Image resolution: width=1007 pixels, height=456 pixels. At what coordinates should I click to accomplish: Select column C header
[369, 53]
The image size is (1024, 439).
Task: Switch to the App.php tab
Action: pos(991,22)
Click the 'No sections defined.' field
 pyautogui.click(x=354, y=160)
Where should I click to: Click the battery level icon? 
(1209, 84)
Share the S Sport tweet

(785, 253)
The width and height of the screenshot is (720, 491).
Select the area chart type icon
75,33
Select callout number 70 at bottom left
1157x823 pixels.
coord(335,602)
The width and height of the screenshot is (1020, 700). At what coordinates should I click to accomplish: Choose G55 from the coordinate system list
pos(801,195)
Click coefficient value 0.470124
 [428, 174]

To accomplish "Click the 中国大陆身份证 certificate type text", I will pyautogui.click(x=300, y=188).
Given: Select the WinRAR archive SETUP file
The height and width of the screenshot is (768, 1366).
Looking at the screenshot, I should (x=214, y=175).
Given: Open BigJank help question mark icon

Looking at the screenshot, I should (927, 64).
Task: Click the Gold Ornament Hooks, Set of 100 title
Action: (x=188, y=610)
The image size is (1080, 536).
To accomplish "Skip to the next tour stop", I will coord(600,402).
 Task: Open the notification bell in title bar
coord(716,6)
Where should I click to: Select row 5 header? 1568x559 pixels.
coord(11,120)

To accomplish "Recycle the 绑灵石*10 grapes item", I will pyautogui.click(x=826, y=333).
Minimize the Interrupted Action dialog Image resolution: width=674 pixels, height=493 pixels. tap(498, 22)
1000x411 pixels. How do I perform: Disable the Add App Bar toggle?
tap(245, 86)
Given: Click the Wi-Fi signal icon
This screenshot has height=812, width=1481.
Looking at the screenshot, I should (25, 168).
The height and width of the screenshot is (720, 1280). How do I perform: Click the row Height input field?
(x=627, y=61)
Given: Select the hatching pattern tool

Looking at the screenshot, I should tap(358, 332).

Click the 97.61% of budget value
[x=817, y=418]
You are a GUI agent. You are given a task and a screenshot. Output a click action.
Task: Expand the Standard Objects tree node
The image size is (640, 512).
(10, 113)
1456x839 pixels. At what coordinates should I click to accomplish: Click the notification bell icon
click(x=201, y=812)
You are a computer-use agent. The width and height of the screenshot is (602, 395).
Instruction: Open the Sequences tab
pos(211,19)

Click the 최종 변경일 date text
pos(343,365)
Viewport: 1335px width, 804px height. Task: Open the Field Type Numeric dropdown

• [DO THIS] Print everything in the listing above, from the line containing "Given: Select the WinRAR archive SETUP file" down to the end of the listing, with each line unchanged.

• [SOLUTION TO THIS EXERCISE]
Given: Select the WinRAR archive SETUP file
The height and width of the screenshot is (768, 1366).
Looking at the screenshot, I should (x=214, y=175).
Given: Open BigJank help question mark icon

Looking at the screenshot, I should (927, 64).
Task: Click the Gold Ornament Hooks, Set of 100 title
Action: (x=188, y=610)
The image size is (1080, 536).
To accomplish "Skip to the next tour stop", I will coord(600,402).
 Task: Open the notification bell in title bar
coord(716,6)
Where should I click to: Select row 5 header? 1568x559 pixels.
coord(11,120)

To accomplish "Recycle the 绑灵石*10 grapes item", I will pyautogui.click(x=826, y=333).
Minimize the Interrupted Action dialog Image resolution: width=674 pixels, height=493 pixels. tap(498, 22)
1000x411 pixels. How do I perform: Disable the Add App Bar toggle?
tap(245, 86)
Given: Click the Wi-Fi signal icon
This screenshot has height=812, width=1481.
Looking at the screenshot, I should (25, 168).
The height and width of the screenshot is (720, 1280). How do I perform: Click the row Height input field?
(x=627, y=61)
Given: Select the hatching pattern tool

Looking at the screenshot, I should tap(358, 332).

Click the 97.61% of budget value
[x=817, y=418]
You are a GUI agent. You are given a task and a screenshot. Output a click action.
Task: Expand the Standard Objects tree node
The image size is (640, 512).
(10, 113)
1456x839 pixels. At what coordinates should I click to accomplish: Click the notification bell icon
click(x=201, y=812)
You are a computer-use agent. The width and height of the screenshot is (602, 395).
Instruction: Open the Sequences tab
pos(211,19)

Click the 최종 변경일 date text
pos(343,365)
Viewport: 1335px width, 804px height. Task: Open the Field Type Numeric dropdown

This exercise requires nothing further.